● **Task goal**:
Answer these questions from the market commentary below.
1. What level does the opening entry give for the 10-year yield?
2. In "Monday Morning Musings," which sector funds are strongest out of the gate?
3. By how much did the S&P 500 decline for the week, according to the May 13 entry?

● **Quoted passage**:
Asian markets were mixed overnight, while Europe is mostly weaker this morning. A bounce in the dollar is weighing on commodities, with oil prices down to $96.50 and gold prices lower to $1482.

The 10-year yield is sliding further to 3.11%. It's funny that with QE2 ending, the fear was that bond yields would rise but the exact opposite is occurring.

The volatility index is up 1.5% to 18.51.

Trading comment: Volume accelerated during yesterday's selloff, making for another distribution day. The market is in a correction now, so it's prudent to space out your buys a little wider, and hold a higher cash cushion to take advantage of further dips. Emerging markets look broken, with the BRIC countries lagging most other parts of the world in relative performance. In the US, leading growth stocks continue to break down, signaling a more cautious stance is warranted. Ideally, this will just be another brief correction like many of the others, but you never know when something deeper is in the cards, so just be careful.

Monday, May 16, 2011

Monday Morning Musings

The market is slightly week this morning, while newsflow is relatively light to start the week. The big news over the weekend was the head of the IMF getting arrested in NY ahead of a eurozone ministers meeting today. While I would have expected that to weigh on the euro, the euro is higher today against the dollar.

Commodities are flattish, with oil prices slightly lower to $98.85 and gold prices also down a bit near $1494.

Among the sector funds, financials are strongest out of the gate so far while tech is mostly lagging.

Asian markets were lower overnight; the 10-year yield is steady near 3.18%; and the VIX is flat at 17.09.

Trading comment: The S&P 500 is still hovering in that 1335-1340 range that I have watching for support following the late April breakout and subsequent pullback. I expect the market to remain choppy around these levels, but so far the downside has been contained.

Among leadership, if you look at the defensive sectors like consumer staples (XLP) and healthcare (XLV), you can see that they have just experienced a period of significant outperformance. I would expect this bout of relative outperformance to give way to some sector rotation, but it remains to be seen which group with be the beneficiary of said rotation. It could be energy and materials once again, it could be tech, and there is an outside chance that financials catch a bid - but mostly just because sentiment is so negative for the group. Stay tuned.

Friday, May 13, 2011

Stocks Close Out The Week On A Down Note

My apologies for no posts yesterday and this morning. It was not for lack of effort, but the Blogger site that I use was down.

Stocks finished the week on a down note, with the S&P 500 declining 0.2% for the week.

The volatility in commodities continued this week as well. Oil prices closed at 99.50 for the week, and gold prices were lower at $1493.

● **Given material**:

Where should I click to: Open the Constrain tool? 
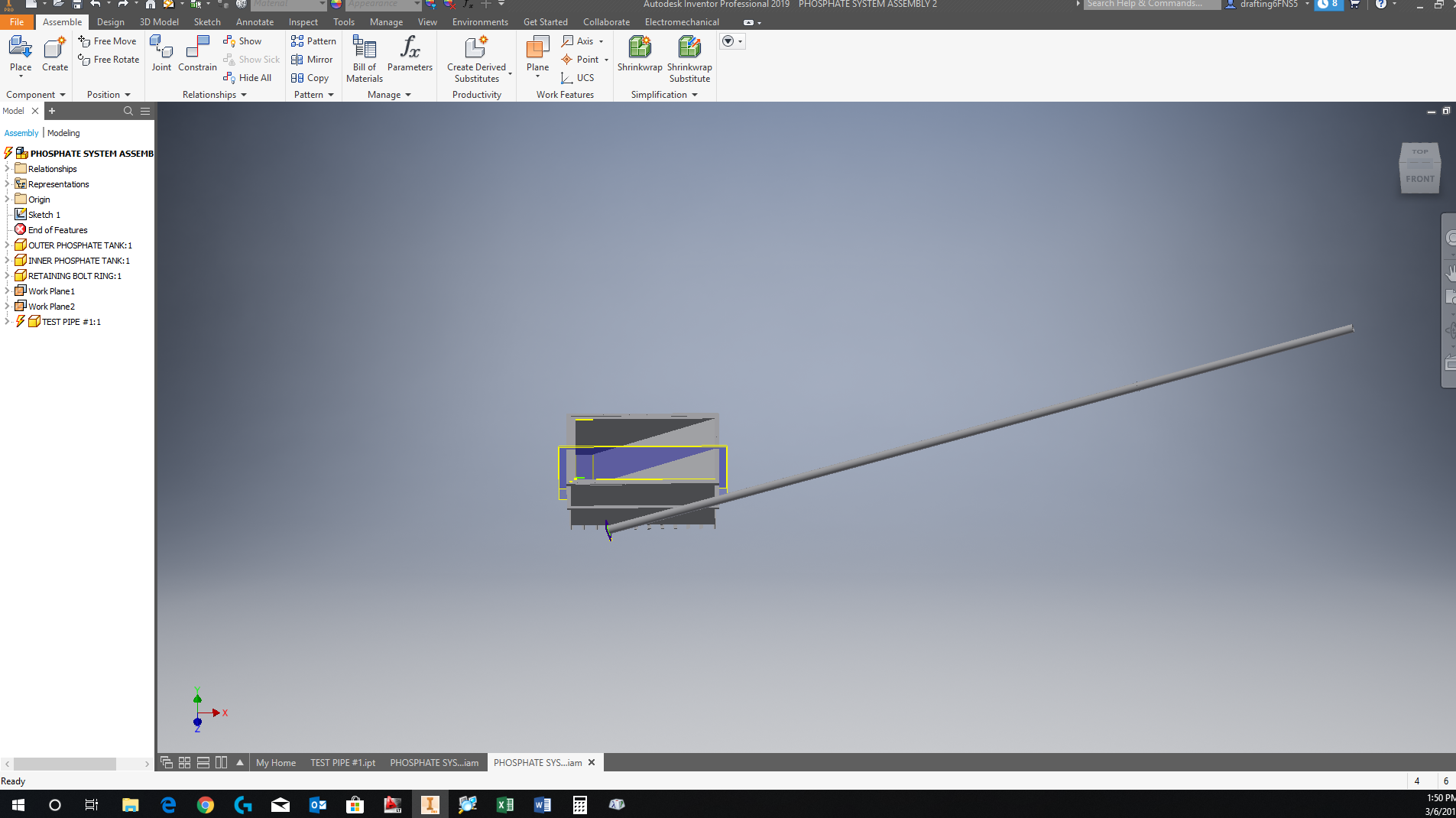[x=197, y=54]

● **Exercise response**:
1. 3.11%
2. Financials
3. 0.2%